Ya ... orang-orang yang
pergi jauh untuk belajar, harapannya, ketika pulang, membawa sesuatu untuk
tempatnya lahir. Ilmu. Dan, tindakan. Setidaknya sedikit peduli dengan
masalah-masalah di sekitarnya. Atau ... setidak-tidaknya lagi, mengabdi dengan
penuh cinta pada apa yang mereka pilih. Semisal; menjadi guru, yang tak sekadar
mengajar lalu pulang tapi juga peduli, cinta, dan layak digugu serta ditiru
siswanya. Menjadi petugas kesehatan; yang ramah, yang cinta dan yang
mengabdikan diri sepenuhnya untuk menolong masyarakat yang sedang didera sakit,
bukan yang bekerja serampangan (ah ...
maaf, tentu saja tak banyak yang begini. Hanya, saya pernah mendapatinya).
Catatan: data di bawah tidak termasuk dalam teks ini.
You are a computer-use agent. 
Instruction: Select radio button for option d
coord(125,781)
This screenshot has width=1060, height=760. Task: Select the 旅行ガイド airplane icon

Atau menjadi yang lain dan lainnya lagi. Intinya, betapa bagus kalau
orang-orang pintar itu pulang dan bekerja dengan “cinta”. Bukan sekadar
mengejar rupiah dan strata.
Saya sedang belajar. Kita
sama-sama belajar.
Saya dan beberapa teman
tengah mengusahakan sebuah komunitas baca. Hal yang sangat lumrah sebetulnya.
Di tempat lain, malah, dengan sangat mudah kita bisa menemukan bejibun serupa
ini. Hmm ... memulai di tempat yang masih
asing dengan yang beginian, ternyata berat-berat menantang. Hehe.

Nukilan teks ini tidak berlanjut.